Mining Surgical Meta-actions Effects with Variable Diagnoses’ Number

  • Hakim Touati
  • Zbigniew W. Raś
  • James Studnicki
  • Alicja A. Wieczorkowska
Part of the Lecture Notes in Computer Science book series (LNCS, volume 8502)


Commonly, information systems are organized by the use of tables that are composed of a fixed number of columns representing the information system’s attributes. However, in a typical hospital scenario, patients may have a variable number of diagnoses and this data is recorded in the patients’ medical records in a random order. Treatments are prescribed based on these diagnoses, which makes it harder to mine meta-actions from healthcare datasets.

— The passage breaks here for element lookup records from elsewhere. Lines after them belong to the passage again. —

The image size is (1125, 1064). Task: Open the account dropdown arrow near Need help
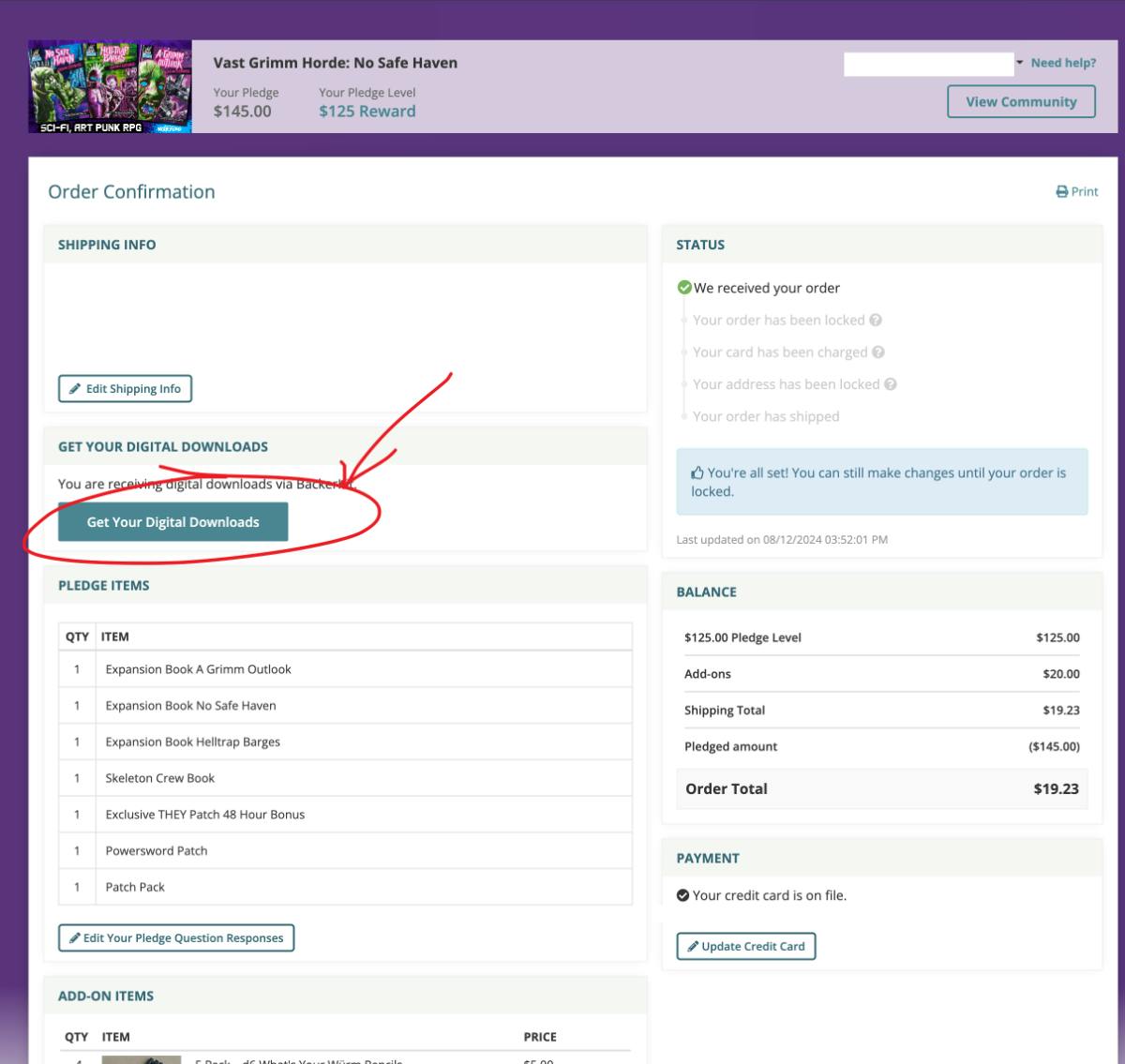[1020, 63]
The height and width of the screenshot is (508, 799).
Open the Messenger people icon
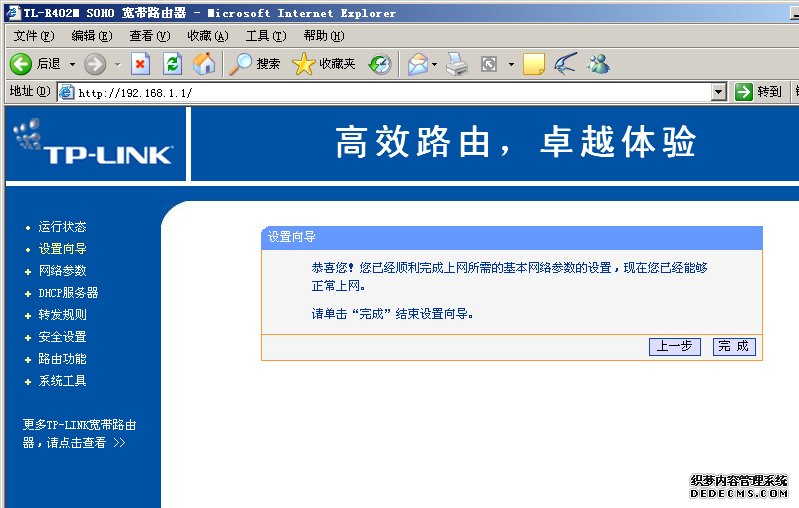click(x=598, y=64)
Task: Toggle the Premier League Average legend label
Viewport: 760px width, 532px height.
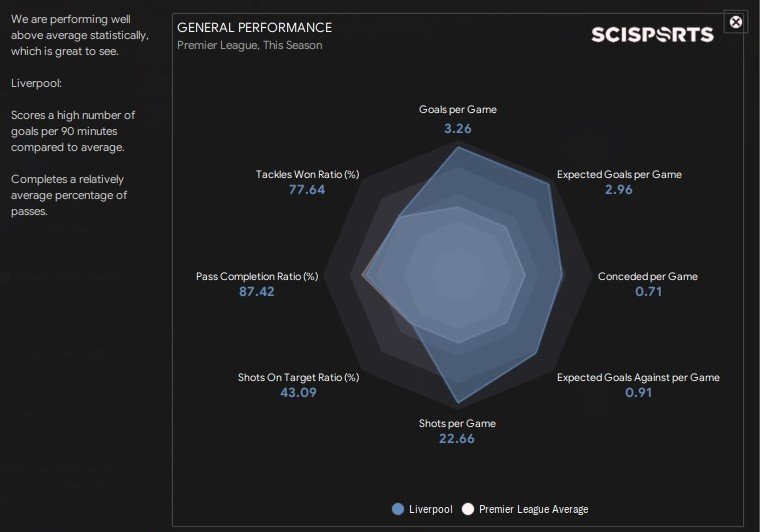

In such scenario, the patients are not necessarily followed for a specific disease, but are treated for what they are diagnosed for. This makes it even more complex to prescribe personalized treatments since patients react differently to treatments based on their state (diagnoses). In this work, we present a method to extract personalized meta-actions from surgical datasets with variable number of diagnoses. We used the Florida State Inpatient Databases (SID), which is a part of the Healthcare Cost and Utilization Project (HCUP) [1] to demonstrate how to extract meta-actions and evaluate them.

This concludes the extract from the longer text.